(Dataset entries)
=======
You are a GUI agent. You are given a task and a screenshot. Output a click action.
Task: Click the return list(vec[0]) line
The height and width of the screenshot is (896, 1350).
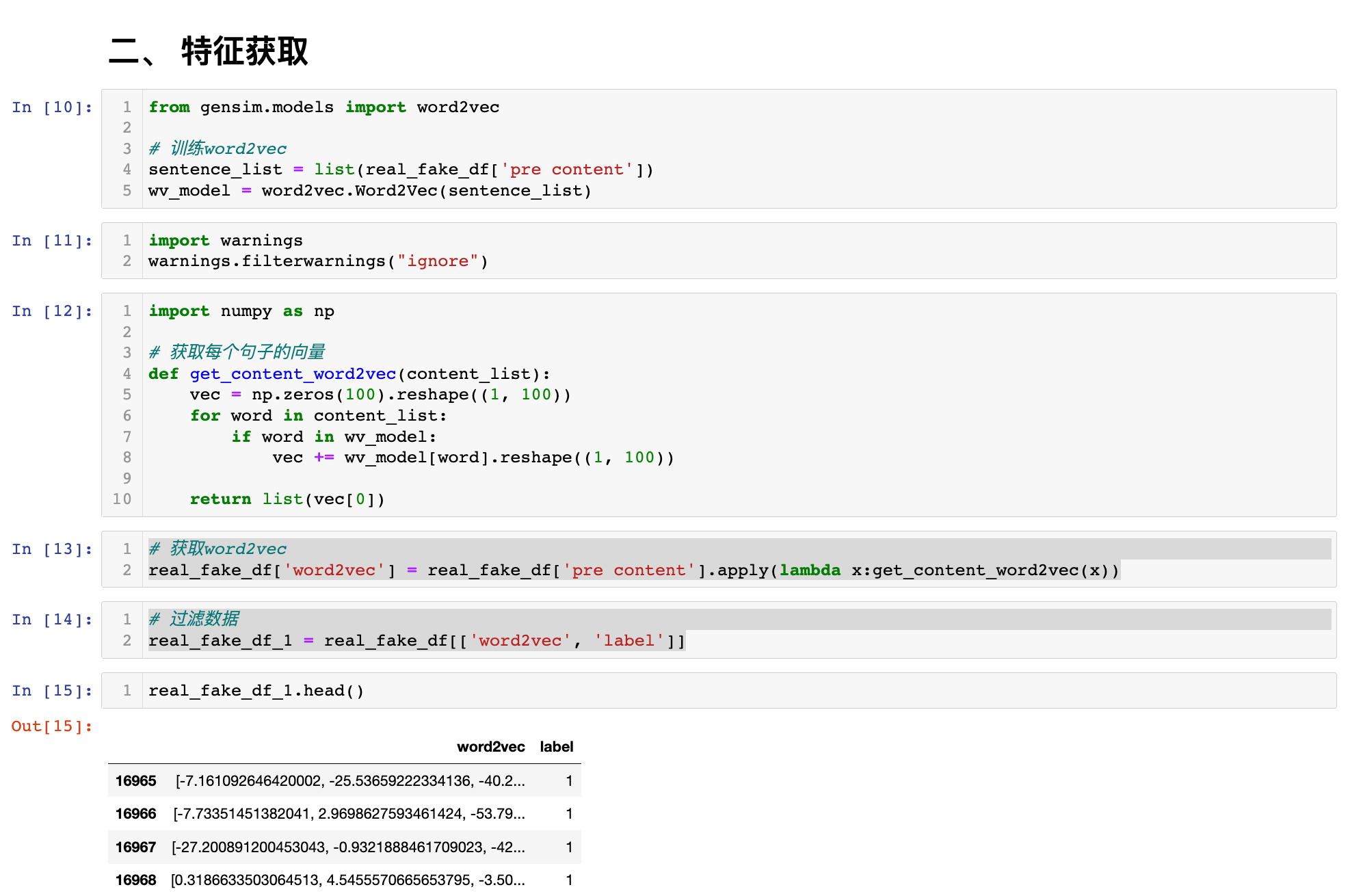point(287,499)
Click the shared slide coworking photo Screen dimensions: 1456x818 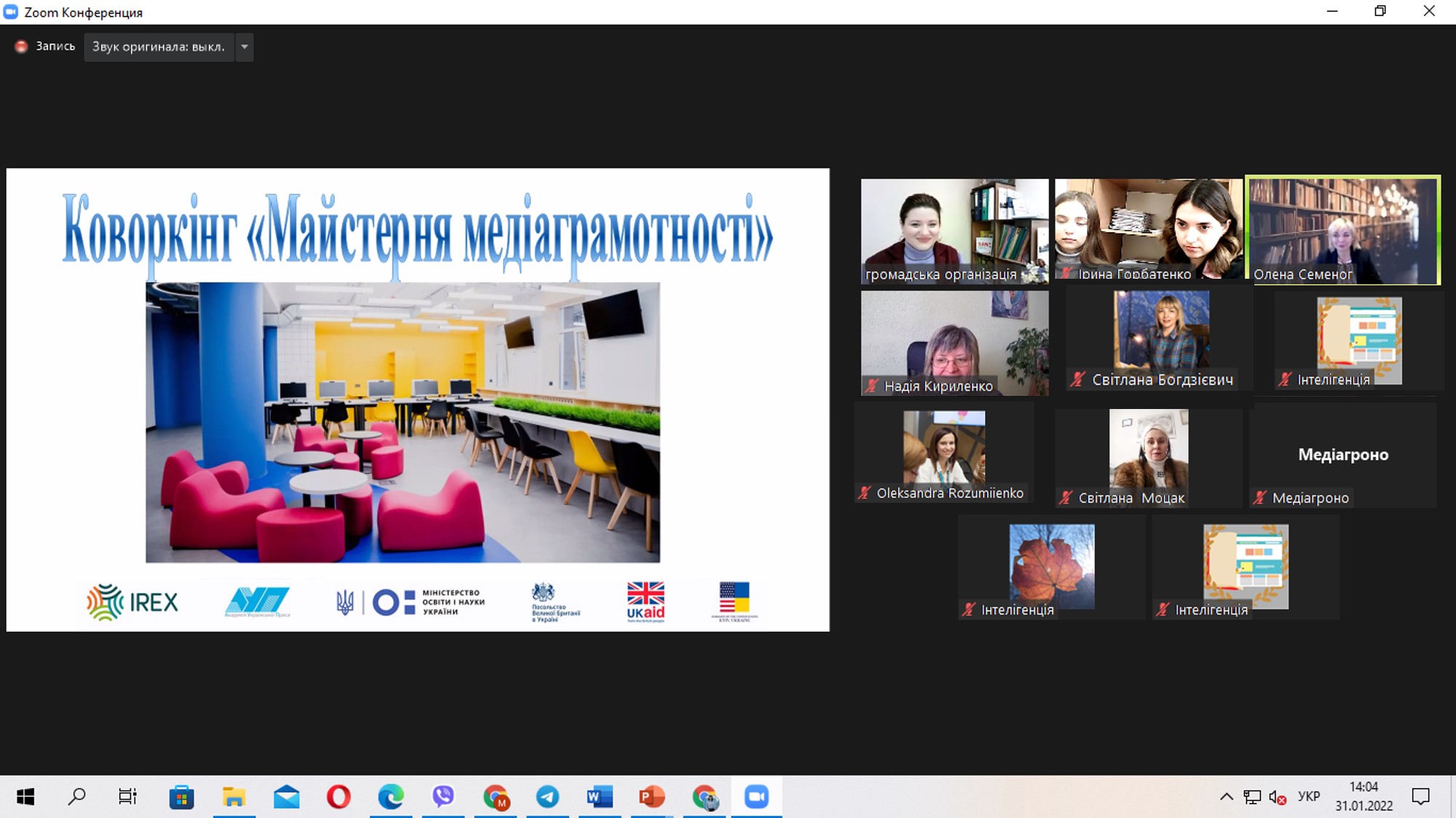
=======
[What is expected]: For each record above, write it out exactly and omit any picture.

[Final answer]:
You are a GUI agent. You are given a task and a screenshot. Output a click action.
Task: Click the return list(vec[0]) line
The height and width of the screenshot is (896, 1350).
point(287,499)
Click the shared slide coworking photo Screen dimensions: 1456x818 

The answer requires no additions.